WHAT IS REQUIRED:
Reproduce only the lines of the material below that start at the line containing "Expand the Catalog Internal dropdown" and stop at the line containing "Click the 9.14". Keep both end lines.

EXTRACTED MATERIAL:
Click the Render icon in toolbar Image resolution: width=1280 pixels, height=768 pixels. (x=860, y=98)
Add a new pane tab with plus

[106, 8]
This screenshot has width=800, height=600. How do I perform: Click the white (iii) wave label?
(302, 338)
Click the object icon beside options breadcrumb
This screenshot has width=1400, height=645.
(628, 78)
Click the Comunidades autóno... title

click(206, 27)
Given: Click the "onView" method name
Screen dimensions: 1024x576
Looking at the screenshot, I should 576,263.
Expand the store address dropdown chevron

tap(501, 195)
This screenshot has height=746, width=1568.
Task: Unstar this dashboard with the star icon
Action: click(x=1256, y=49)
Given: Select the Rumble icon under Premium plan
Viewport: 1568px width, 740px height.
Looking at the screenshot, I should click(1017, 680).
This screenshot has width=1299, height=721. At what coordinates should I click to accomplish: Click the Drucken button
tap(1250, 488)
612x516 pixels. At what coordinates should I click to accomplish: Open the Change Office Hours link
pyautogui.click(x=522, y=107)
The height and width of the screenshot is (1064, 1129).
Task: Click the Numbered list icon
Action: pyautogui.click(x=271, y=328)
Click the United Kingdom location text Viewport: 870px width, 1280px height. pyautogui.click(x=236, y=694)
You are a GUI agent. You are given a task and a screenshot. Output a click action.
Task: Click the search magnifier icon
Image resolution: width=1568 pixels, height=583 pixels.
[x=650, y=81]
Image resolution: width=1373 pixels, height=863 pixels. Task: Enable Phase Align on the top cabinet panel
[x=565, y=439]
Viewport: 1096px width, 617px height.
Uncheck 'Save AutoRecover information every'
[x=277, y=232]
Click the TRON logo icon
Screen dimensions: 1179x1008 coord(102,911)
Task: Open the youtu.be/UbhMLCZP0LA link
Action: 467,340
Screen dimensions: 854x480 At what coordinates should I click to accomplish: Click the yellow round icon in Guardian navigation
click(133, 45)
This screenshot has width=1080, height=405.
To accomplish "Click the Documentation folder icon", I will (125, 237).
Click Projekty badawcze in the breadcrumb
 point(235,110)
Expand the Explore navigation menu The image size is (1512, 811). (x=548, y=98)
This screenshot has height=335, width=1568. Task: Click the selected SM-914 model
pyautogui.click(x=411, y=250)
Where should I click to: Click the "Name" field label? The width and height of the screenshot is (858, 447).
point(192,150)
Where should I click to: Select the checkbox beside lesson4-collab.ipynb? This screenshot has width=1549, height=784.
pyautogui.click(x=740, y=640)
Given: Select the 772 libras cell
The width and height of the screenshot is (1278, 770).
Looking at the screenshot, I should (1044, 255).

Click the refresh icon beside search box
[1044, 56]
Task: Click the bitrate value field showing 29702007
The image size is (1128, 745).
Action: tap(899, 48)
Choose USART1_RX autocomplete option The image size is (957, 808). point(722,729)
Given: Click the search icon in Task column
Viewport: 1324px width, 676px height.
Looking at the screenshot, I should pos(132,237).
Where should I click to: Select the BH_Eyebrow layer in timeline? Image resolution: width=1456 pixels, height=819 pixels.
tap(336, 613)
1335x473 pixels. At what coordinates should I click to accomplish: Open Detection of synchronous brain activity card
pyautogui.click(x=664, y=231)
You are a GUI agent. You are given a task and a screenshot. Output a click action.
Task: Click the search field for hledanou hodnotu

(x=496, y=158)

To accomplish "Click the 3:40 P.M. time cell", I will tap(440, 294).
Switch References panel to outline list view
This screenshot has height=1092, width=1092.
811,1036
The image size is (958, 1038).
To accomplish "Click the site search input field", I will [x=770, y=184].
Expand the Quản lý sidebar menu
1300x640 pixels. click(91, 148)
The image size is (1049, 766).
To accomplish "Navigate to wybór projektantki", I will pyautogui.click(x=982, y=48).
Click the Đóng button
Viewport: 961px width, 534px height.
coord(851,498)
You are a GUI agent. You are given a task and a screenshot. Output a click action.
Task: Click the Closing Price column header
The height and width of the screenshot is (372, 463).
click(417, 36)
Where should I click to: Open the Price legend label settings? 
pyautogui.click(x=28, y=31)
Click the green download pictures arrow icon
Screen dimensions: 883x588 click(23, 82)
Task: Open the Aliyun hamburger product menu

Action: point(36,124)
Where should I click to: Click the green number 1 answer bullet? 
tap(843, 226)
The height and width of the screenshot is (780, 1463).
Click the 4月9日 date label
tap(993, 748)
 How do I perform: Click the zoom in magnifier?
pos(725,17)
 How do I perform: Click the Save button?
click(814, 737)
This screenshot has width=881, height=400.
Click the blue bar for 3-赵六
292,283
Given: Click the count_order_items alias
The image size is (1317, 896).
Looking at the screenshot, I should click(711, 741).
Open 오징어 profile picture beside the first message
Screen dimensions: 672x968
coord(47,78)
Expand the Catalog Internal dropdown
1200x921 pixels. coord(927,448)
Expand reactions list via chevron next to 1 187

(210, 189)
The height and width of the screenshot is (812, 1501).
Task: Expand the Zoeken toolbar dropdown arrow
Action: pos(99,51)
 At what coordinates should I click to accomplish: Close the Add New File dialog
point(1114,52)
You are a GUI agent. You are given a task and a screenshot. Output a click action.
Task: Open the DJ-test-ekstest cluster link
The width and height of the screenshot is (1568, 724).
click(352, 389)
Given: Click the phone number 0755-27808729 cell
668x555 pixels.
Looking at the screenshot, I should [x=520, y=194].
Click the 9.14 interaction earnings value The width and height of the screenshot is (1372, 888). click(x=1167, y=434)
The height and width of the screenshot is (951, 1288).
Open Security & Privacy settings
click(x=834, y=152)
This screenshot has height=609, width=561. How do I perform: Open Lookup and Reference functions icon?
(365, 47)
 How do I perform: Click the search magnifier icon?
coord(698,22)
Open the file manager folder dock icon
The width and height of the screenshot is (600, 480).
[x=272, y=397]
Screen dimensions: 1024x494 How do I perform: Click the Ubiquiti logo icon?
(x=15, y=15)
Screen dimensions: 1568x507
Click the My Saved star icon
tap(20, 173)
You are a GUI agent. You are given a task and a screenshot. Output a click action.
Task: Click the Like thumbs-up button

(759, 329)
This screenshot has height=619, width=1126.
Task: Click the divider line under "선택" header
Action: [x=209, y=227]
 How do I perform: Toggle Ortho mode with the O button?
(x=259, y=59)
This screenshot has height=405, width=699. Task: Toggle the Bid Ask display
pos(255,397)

RESPONSE TO THE EXERCISE:
Expand the Catalog Internal dropdown
1200x921 pixels. coord(927,448)
Expand reactions list via chevron next to 1 187

(210, 189)
The height and width of the screenshot is (812, 1501).
Task: Expand the Zoeken toolbar dropdown arrow
Action: pos(99,51)
 At what coordinates should I click to accomplish: Close the Add New File dialog
point(1114,52)
You are a GUI agent. You are given a task and a screenshot. Output a click action.
Task: Open the DJ-test-ekstest cluster link
The width and height of the screenshot is (1568, 724).
click(352, 389)
Given: Click the phone number 0755-27808729 cell
668x555 pixels.
Looking at the screenshot, I should [x=520, y=194].
Click the 9.14 interaction earnings value The width and height of the screenshot is (1372, 888). click(x=1167, y=434)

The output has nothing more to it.